During my previous run of vampire films in the Halloween Film Fest, I entertained the hypothesis that maybe I just don't think vampires are very compelling or interesting. Let the Right One In provided some more empirical evidence pointing in that direction. The film is the story of a vampire girl named Eli—although in the novel she's apparently a castrated vampire boy—who moves into an apartment next door to this homely kid with a really bad haircut named Oskar who's getting bullied at school. (Get a new haircut. That's probably why they're bullying you, Oskar. You look like an elf from Tolkien.) Quicker than you can say 'meet-cute,' these two become fast friends. At first Eli hides her vampiric tendencies from Oskar, while her 'guardian' Håkan goes out and murders people to satisfy her bloodlust, but later Oskar—no dummy, he—puts two and two together based on some of Eli's hints.
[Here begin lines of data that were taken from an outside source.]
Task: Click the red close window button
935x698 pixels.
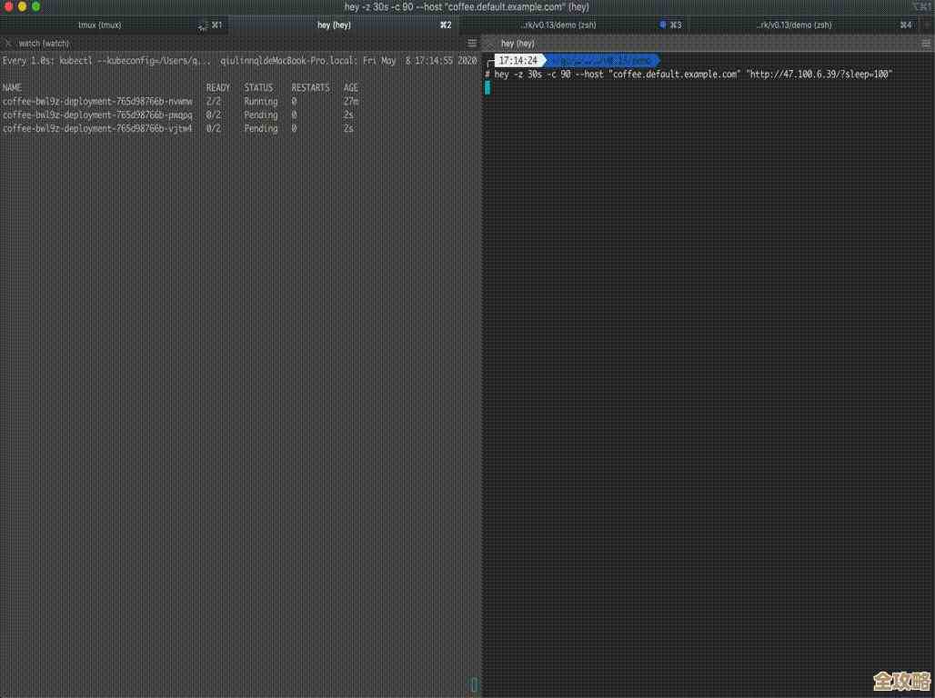Action: coord(9,6)
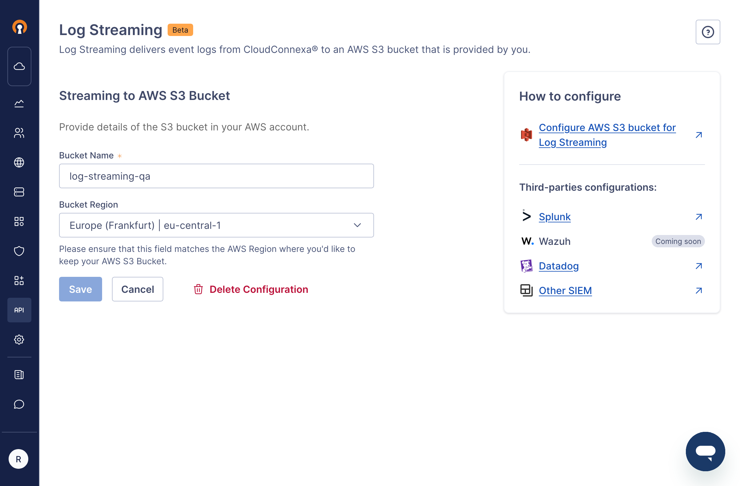Screen dimensions: 740x486
Task: Click the OpenVPN cloud icon in sidebar
Action: pyautogui.click(x=19, y=66)
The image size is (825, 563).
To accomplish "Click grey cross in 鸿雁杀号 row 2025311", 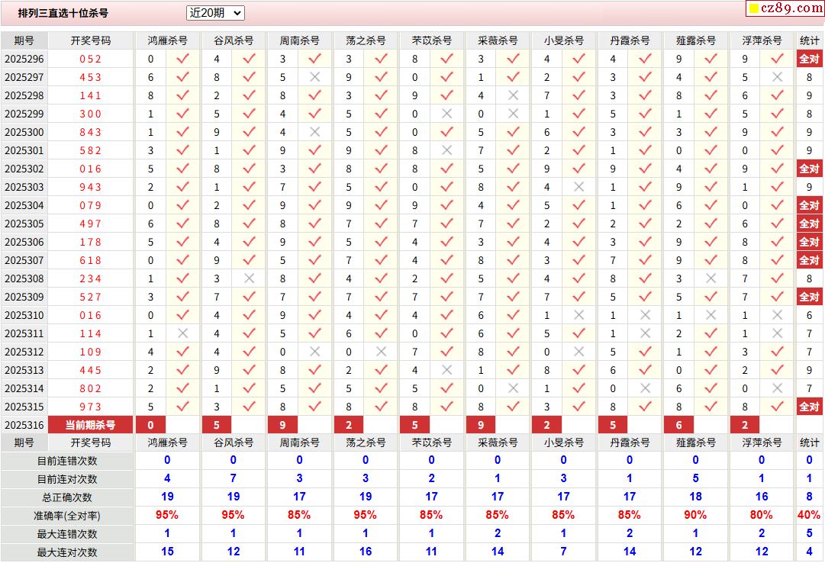I will pyautogui.click(x=182, y=333).
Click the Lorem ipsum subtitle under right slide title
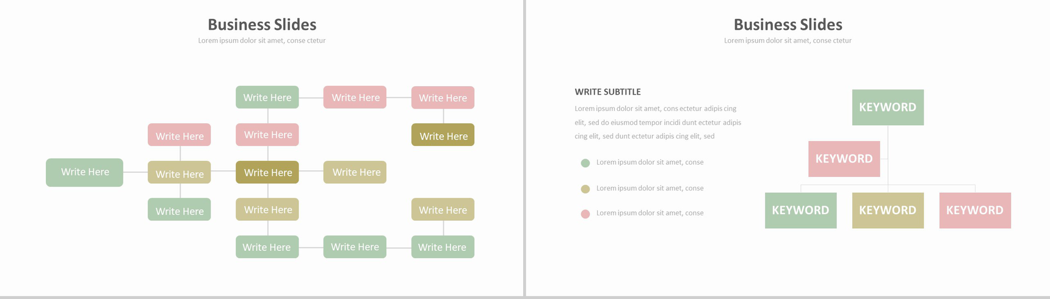Viewport: 1050px width, 299px height. coord(788,41)
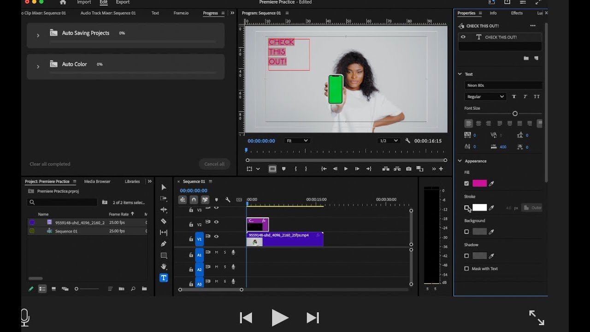
Task: Open the Export tab
Action: coord(123,2)
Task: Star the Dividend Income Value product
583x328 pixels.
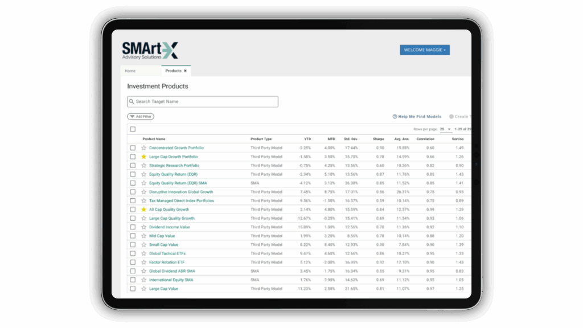Action: point(144,227)
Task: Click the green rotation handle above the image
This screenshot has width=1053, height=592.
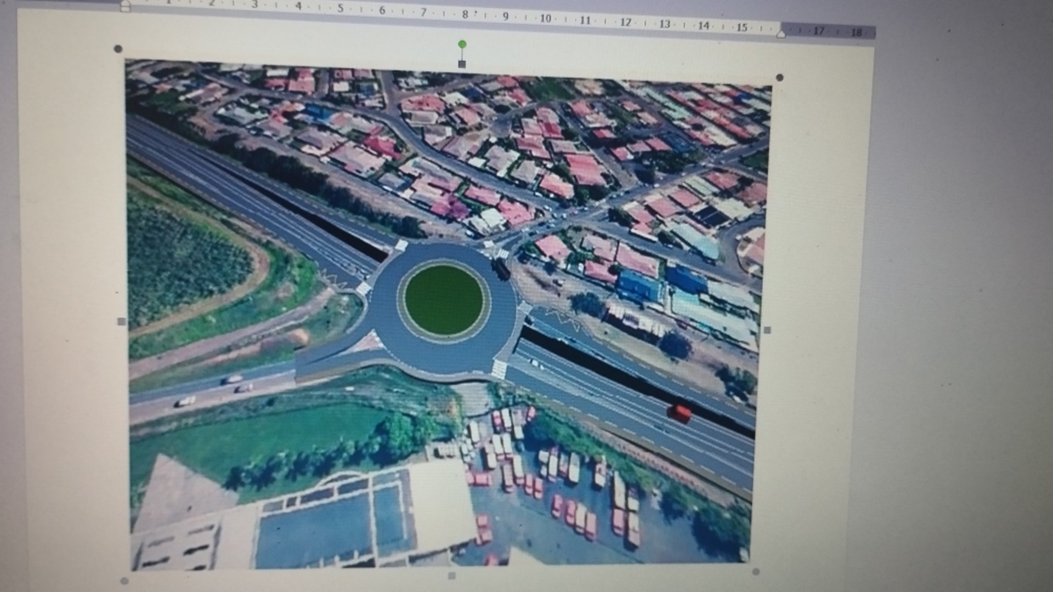Action: (462, 44)
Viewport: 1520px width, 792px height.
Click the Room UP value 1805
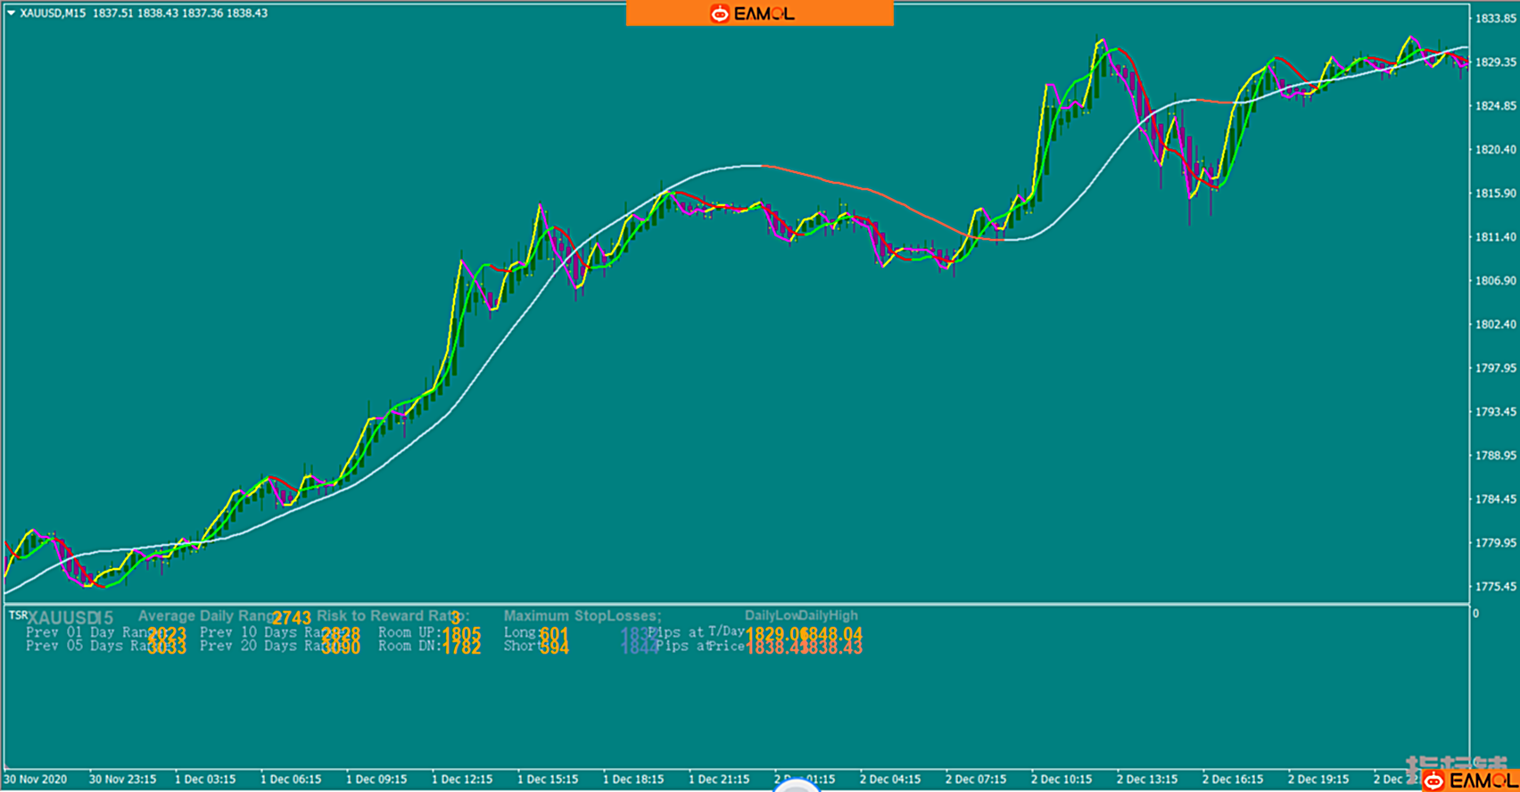(461, 634)
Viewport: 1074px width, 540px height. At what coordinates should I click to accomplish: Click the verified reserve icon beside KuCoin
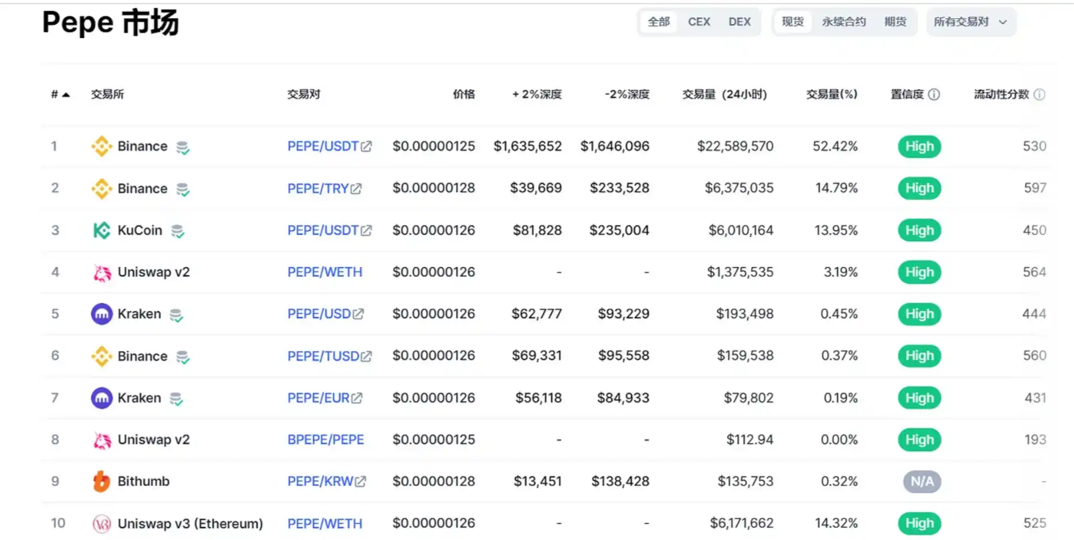click(x=177, y=231)
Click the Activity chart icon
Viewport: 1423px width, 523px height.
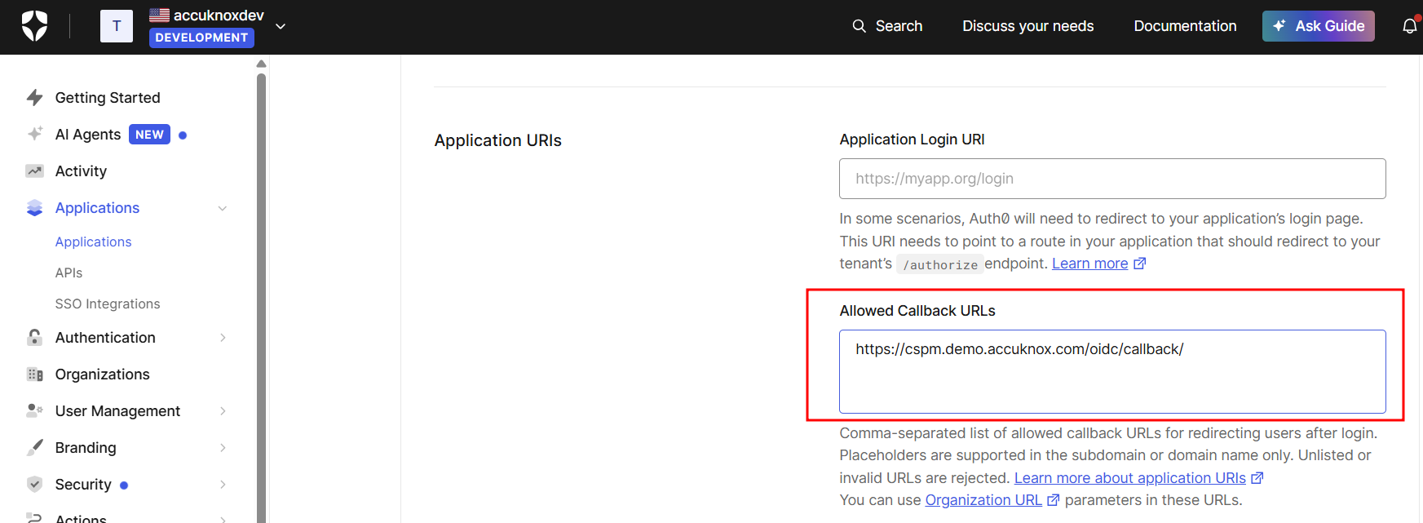click(x=34, y=171)
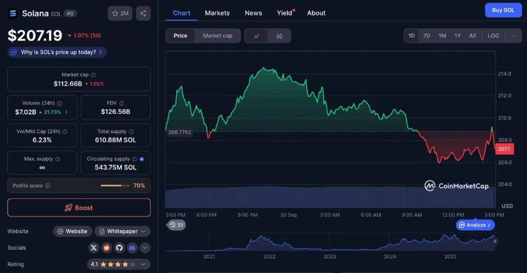
Task: Open Solana's GitHub repository icon
Action: pyautogui.click(x=119, y=248)
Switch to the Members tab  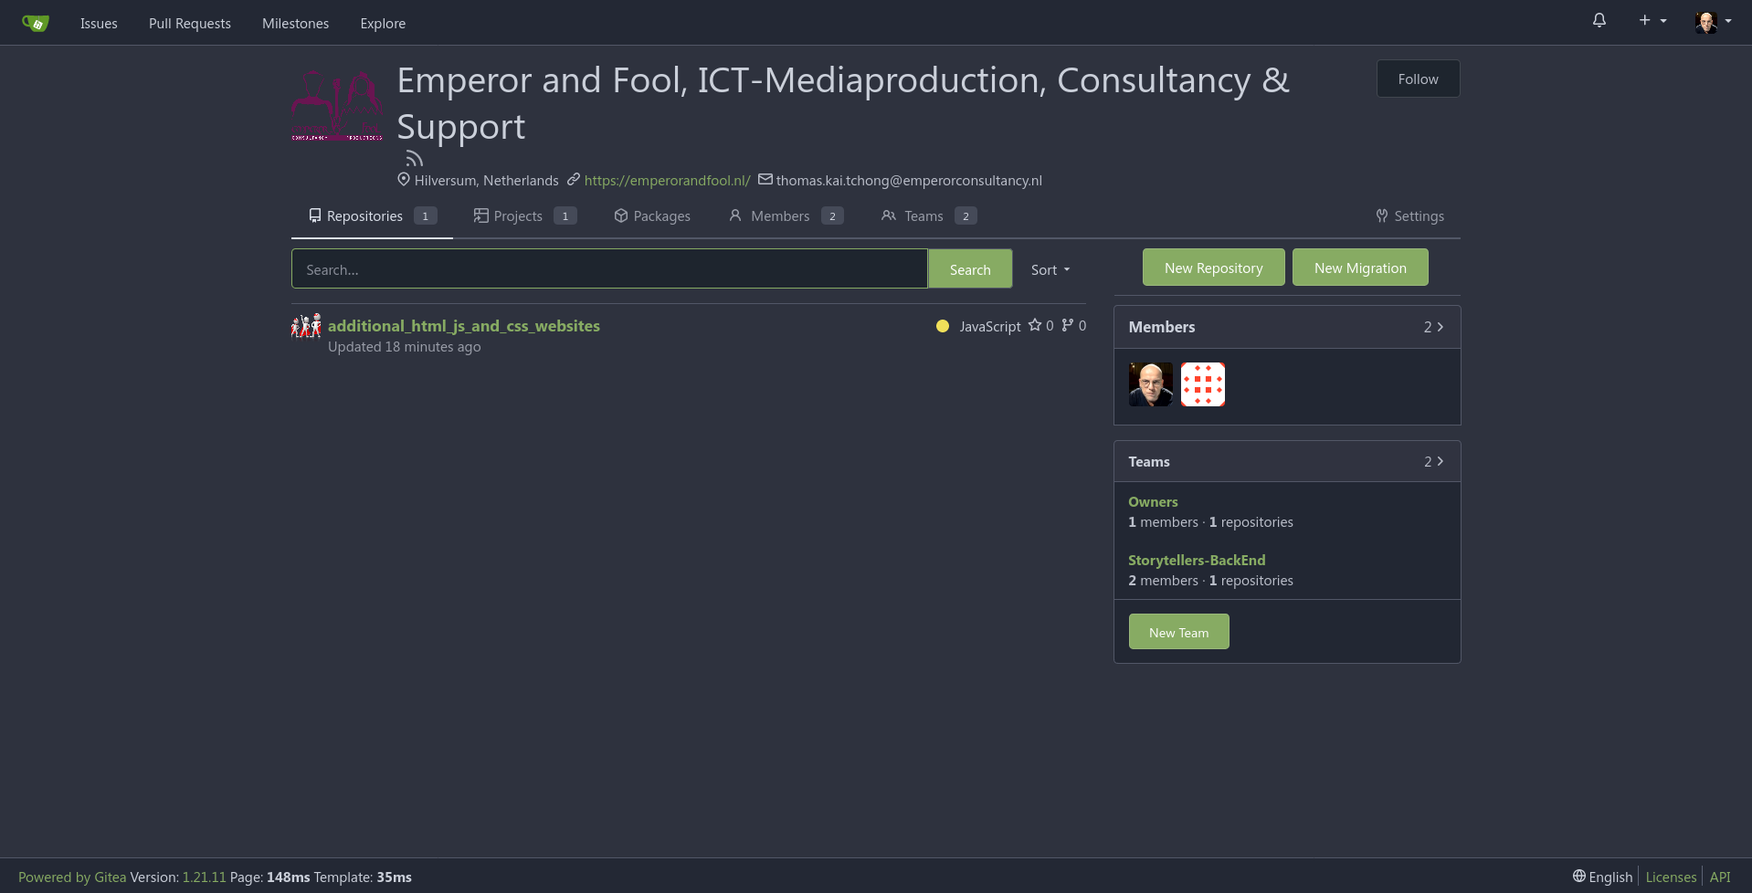[781, 215]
For instance, Eli tells Oskar she can fly and that she'll die in the sunlight—which are less hints, I suppose, than blinking neon signs reading, 'I AM A VAMPIRE, DUMBASS.' 

I know what this film was trying to do. It was trying to be a heartfelt love story about two lonely outsiders who manage to find and comfort each other in a world full of pain. And that's a really nice sentiment. I can get behind it 100%. (In theory.) But Let the Right One In didn't work for me as a love story or a horror film. Since I am somewhat of a lonely outsider myself, you'd think I'd be able to relate to the premise—that I'd have a special inclination to empathize with its characters—but I remained emotionally estranged from the film the whole time I watched it. I kept looking at my watch, in fact—not exactly a sign of rapt involvement. I think I'm just tired of people trying to get all revisionist and mine the tragic potential of vampire stories while sticking with many of the silly conventions of their backstories. Okay, so you drink blood, can't come in uninvited, and spontaneously combust in sunlight... What else you got?


13 comments:

  1. Do you plan to see the American version?

    I hope I'm not ruining anything here by saying this, but I read the book, too, and let me tell you something: Eli is not a girl.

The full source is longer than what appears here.